▶ What the exercise asks: Extract every line below that contains the word "agent".

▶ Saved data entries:
- - - - -

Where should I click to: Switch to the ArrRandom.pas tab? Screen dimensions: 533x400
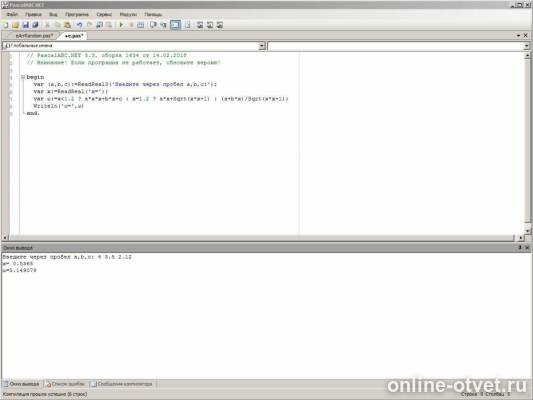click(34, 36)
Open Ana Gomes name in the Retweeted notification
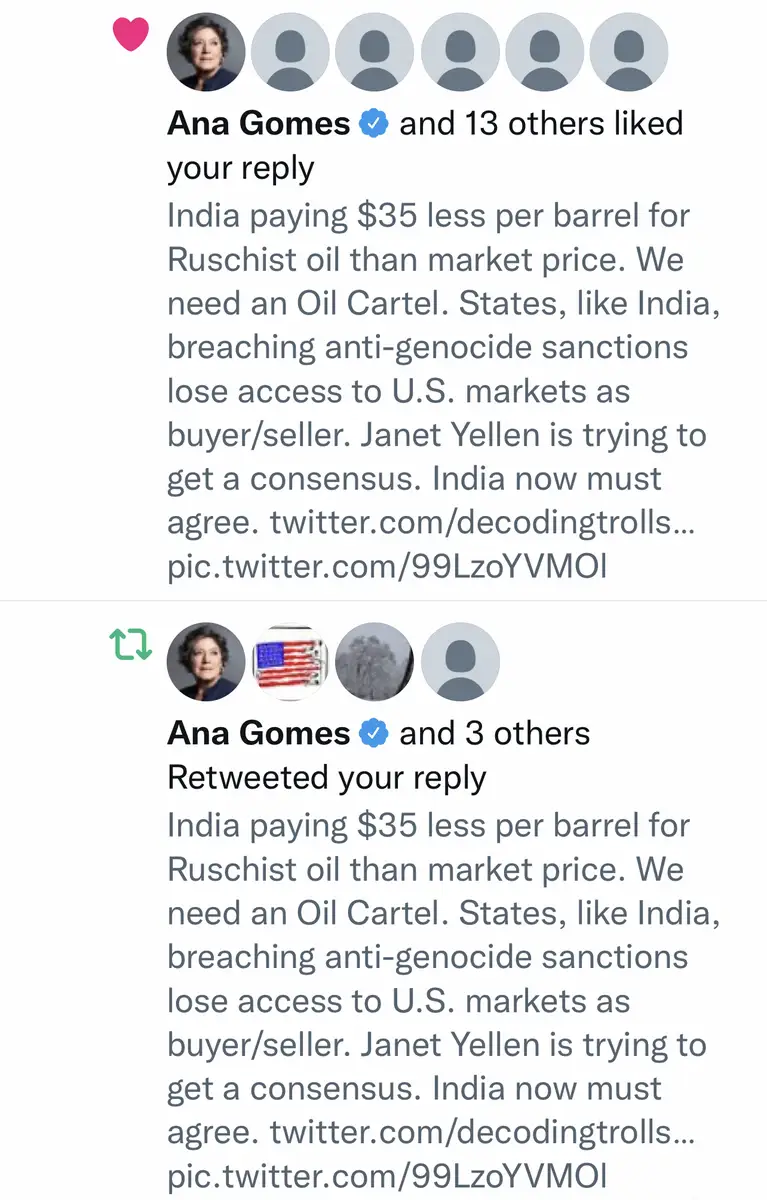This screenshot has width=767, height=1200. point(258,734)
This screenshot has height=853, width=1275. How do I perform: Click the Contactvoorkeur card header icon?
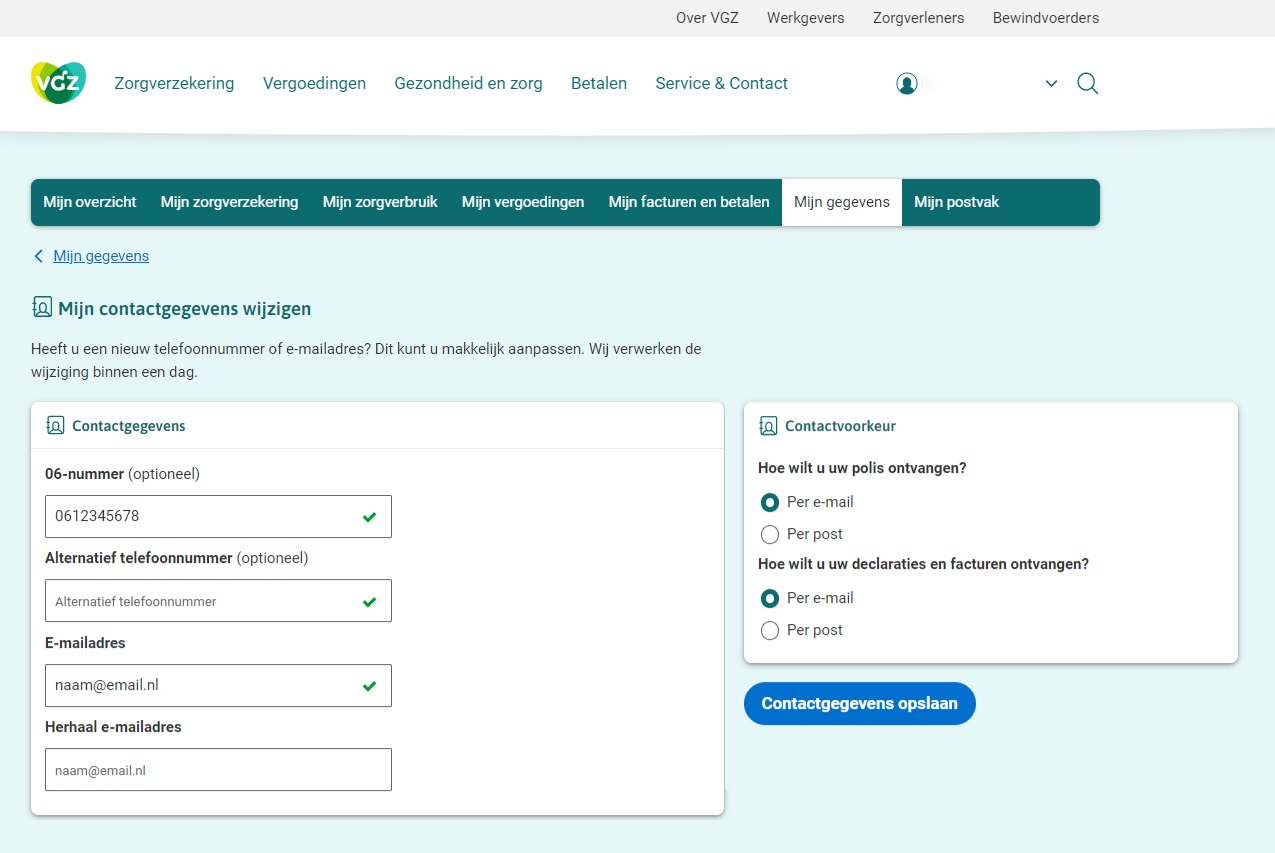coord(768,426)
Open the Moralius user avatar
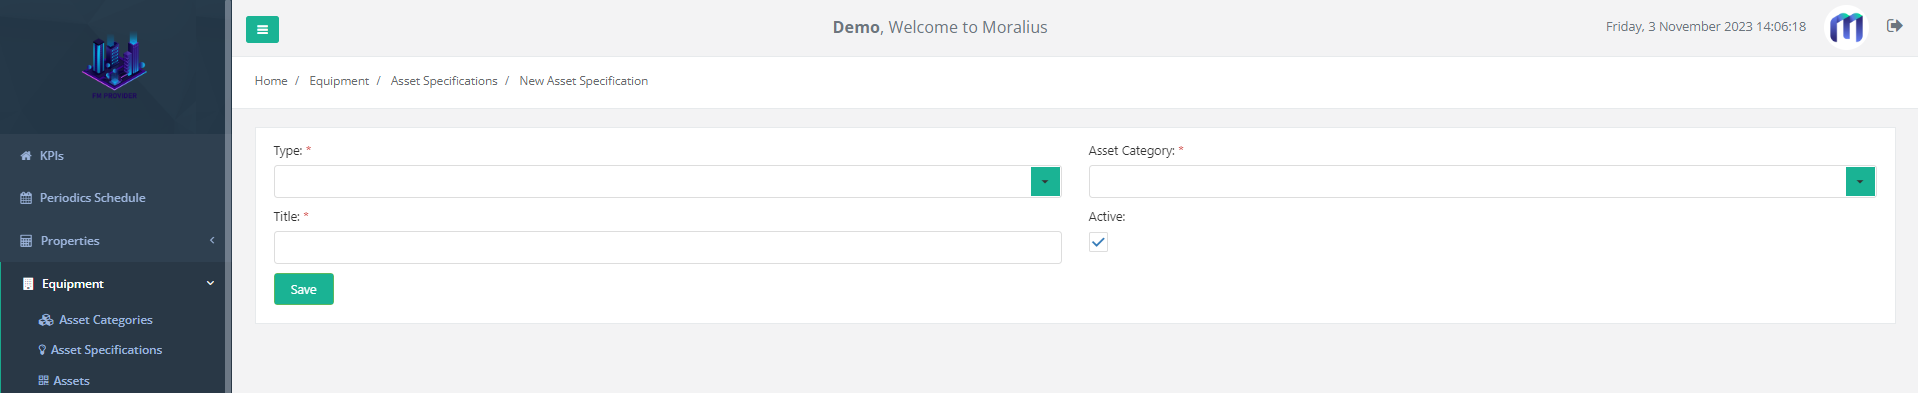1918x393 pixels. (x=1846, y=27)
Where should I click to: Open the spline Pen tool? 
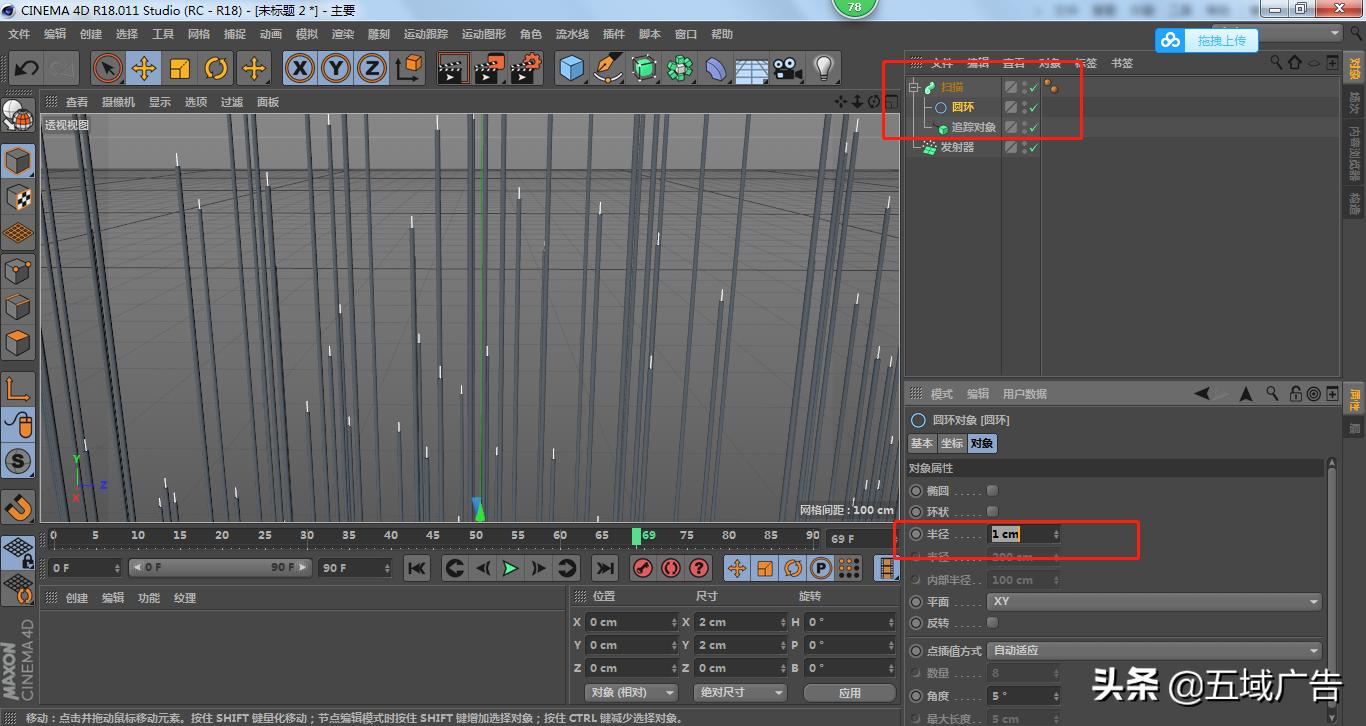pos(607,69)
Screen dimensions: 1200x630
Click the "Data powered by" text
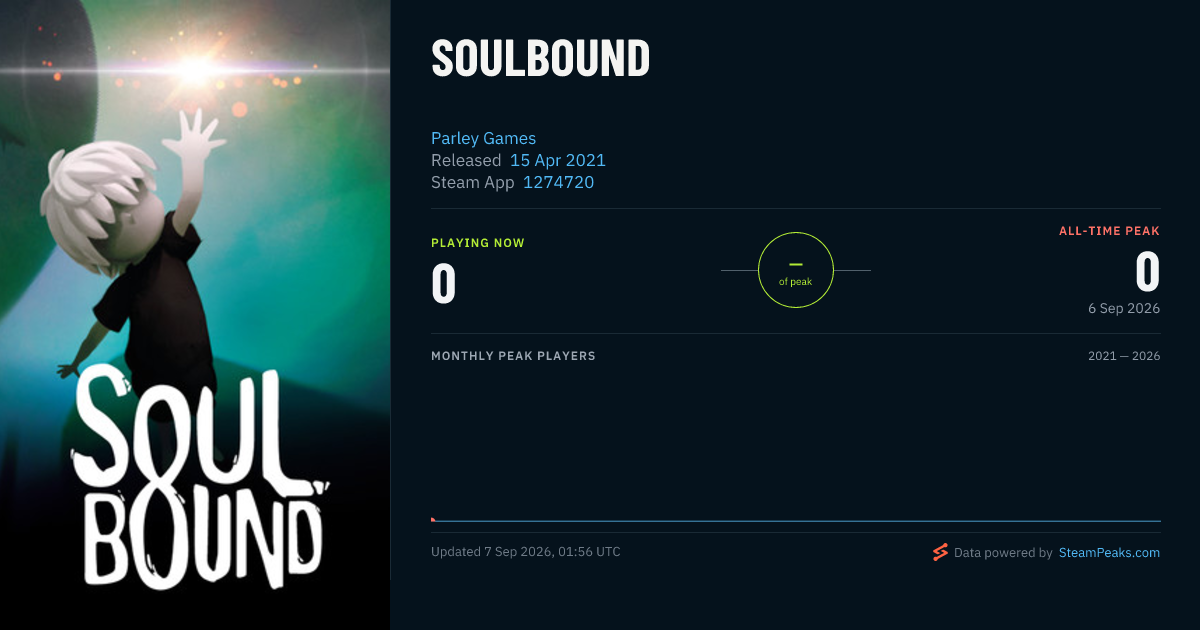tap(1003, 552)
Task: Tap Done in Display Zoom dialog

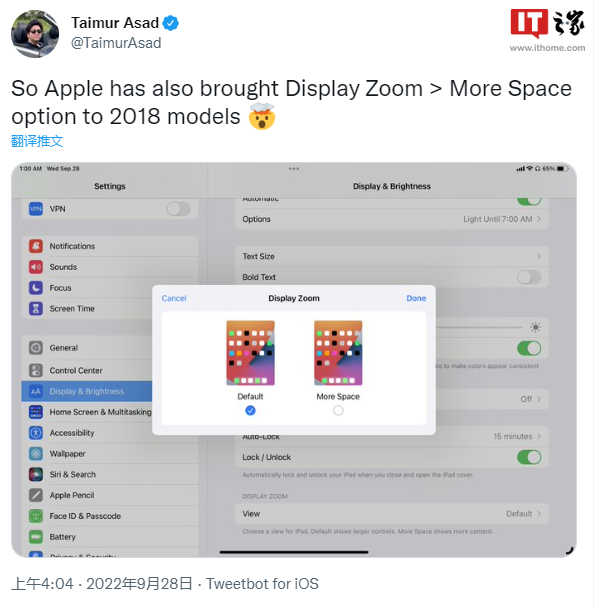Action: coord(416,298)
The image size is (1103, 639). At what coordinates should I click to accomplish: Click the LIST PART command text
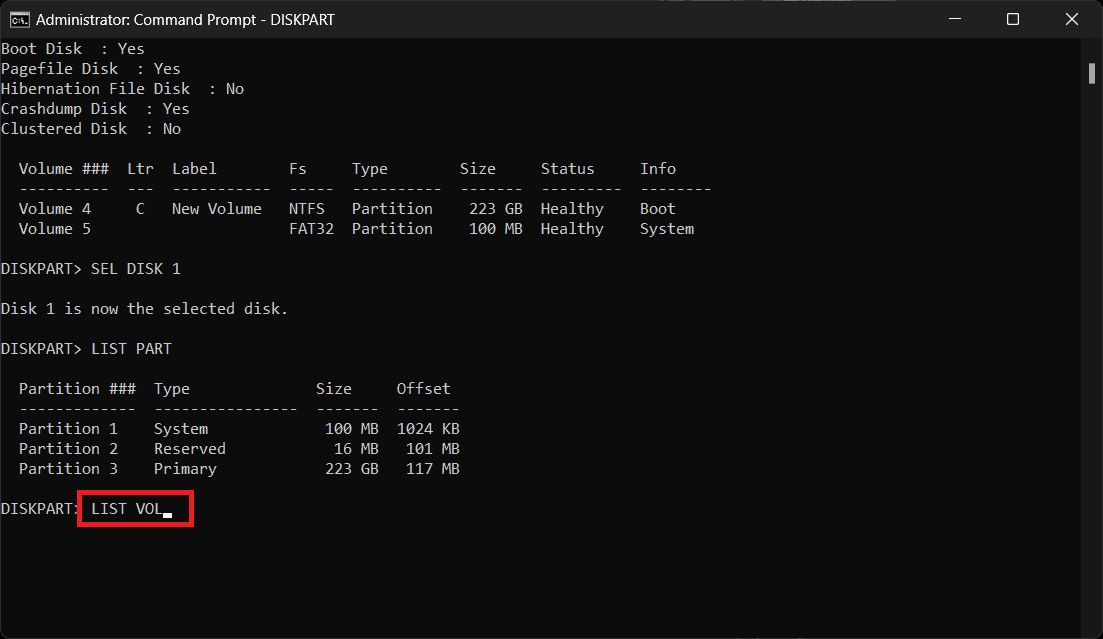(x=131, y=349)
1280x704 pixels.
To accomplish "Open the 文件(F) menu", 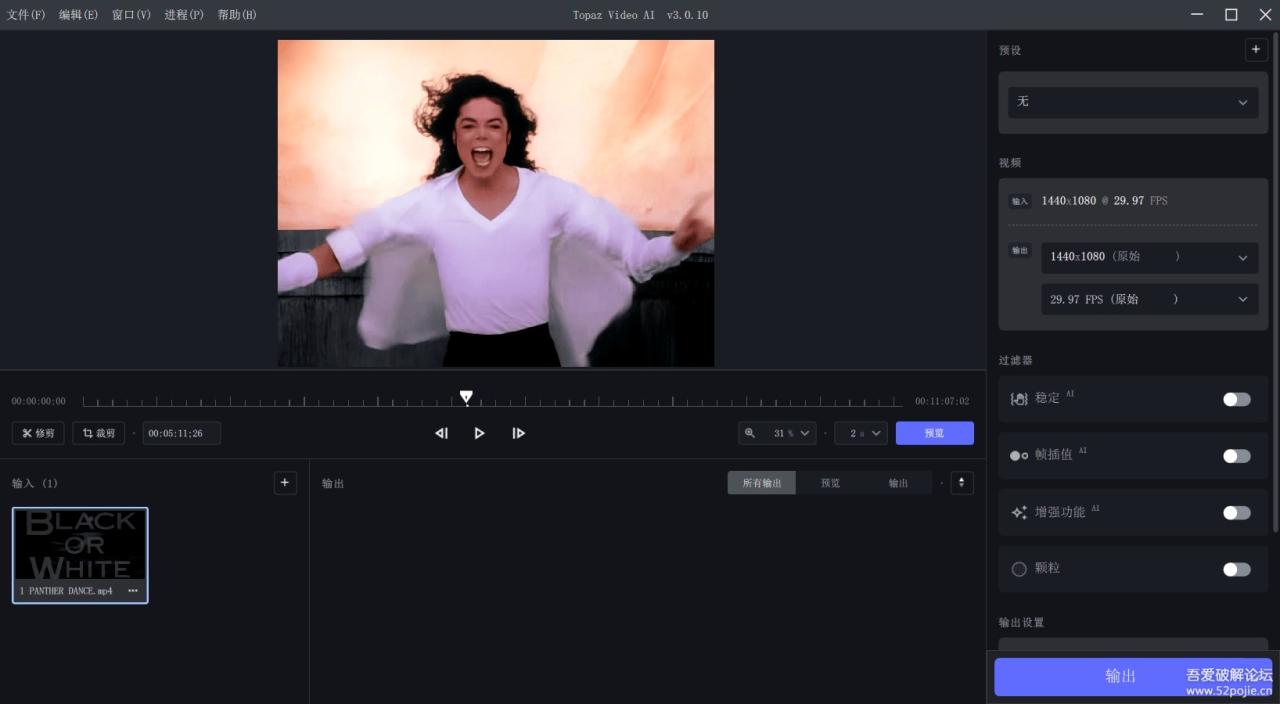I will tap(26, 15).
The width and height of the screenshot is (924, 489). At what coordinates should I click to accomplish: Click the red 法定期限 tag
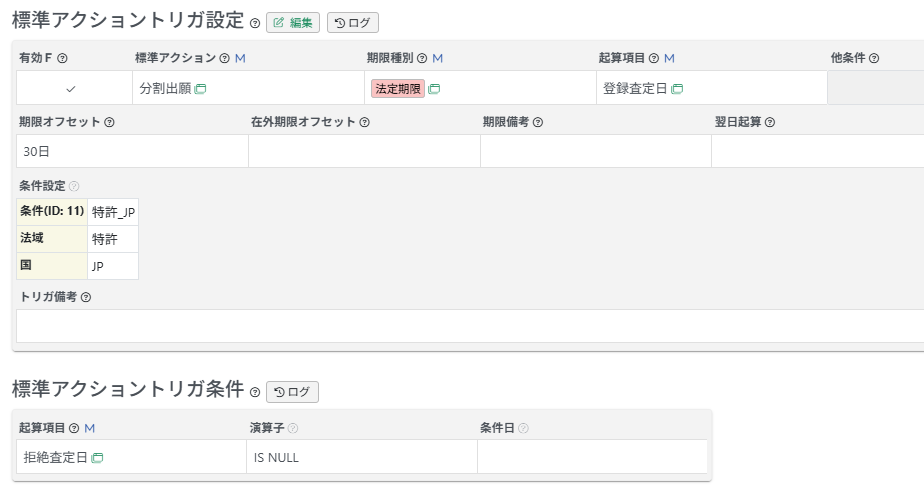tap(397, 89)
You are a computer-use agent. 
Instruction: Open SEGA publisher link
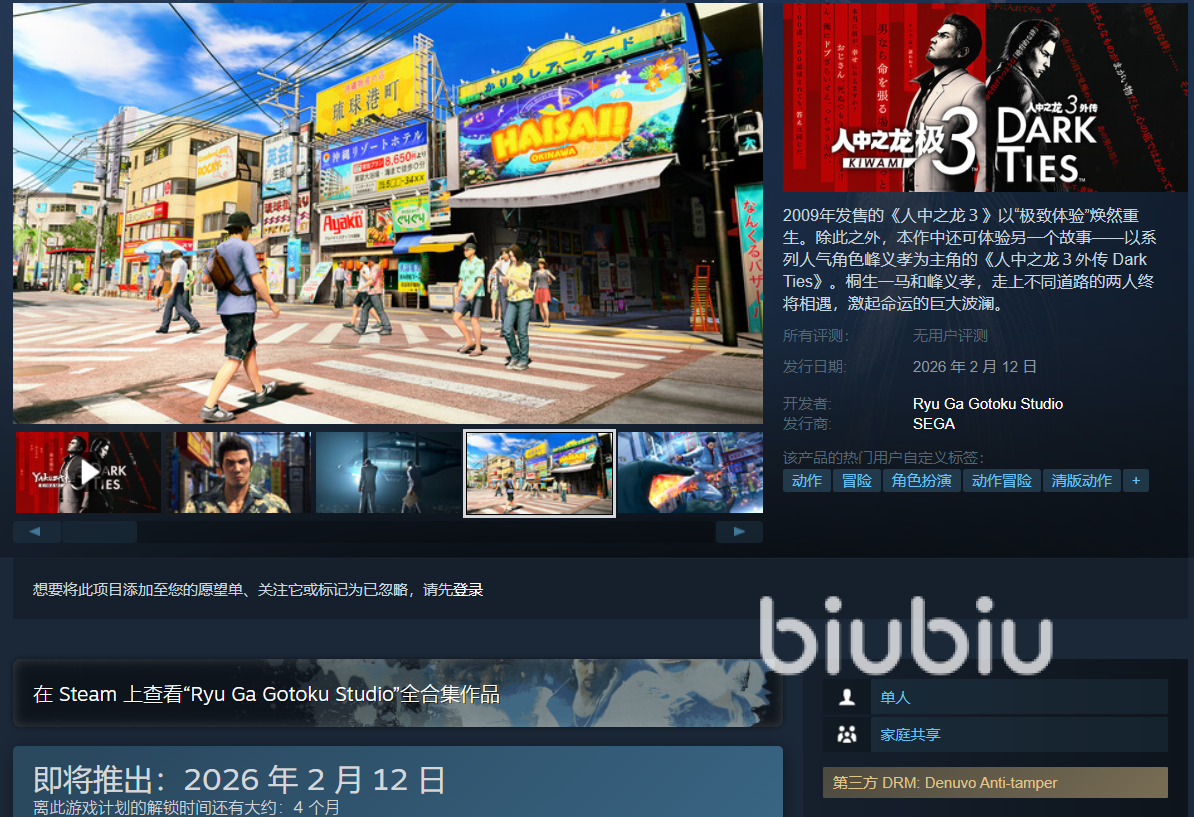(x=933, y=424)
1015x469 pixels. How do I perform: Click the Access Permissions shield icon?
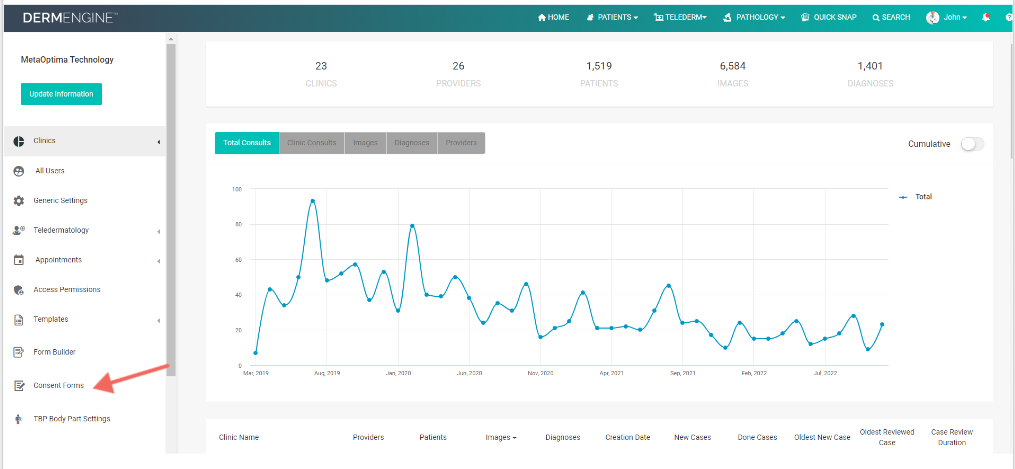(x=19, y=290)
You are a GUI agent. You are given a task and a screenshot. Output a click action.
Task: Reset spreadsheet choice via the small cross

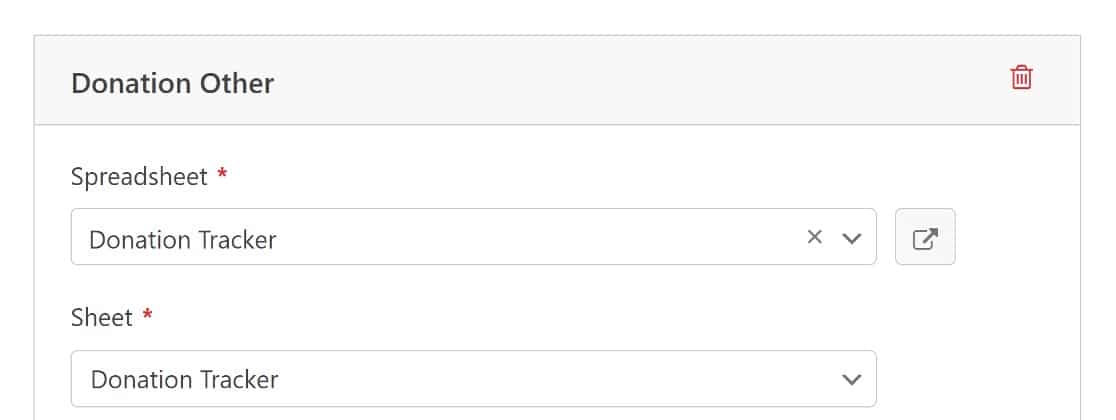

- - - - -

▶ Answer to this problem:
You are a computer-use agent. 
You are a GUI agent. You are given a task and a screenshot. Output a click action.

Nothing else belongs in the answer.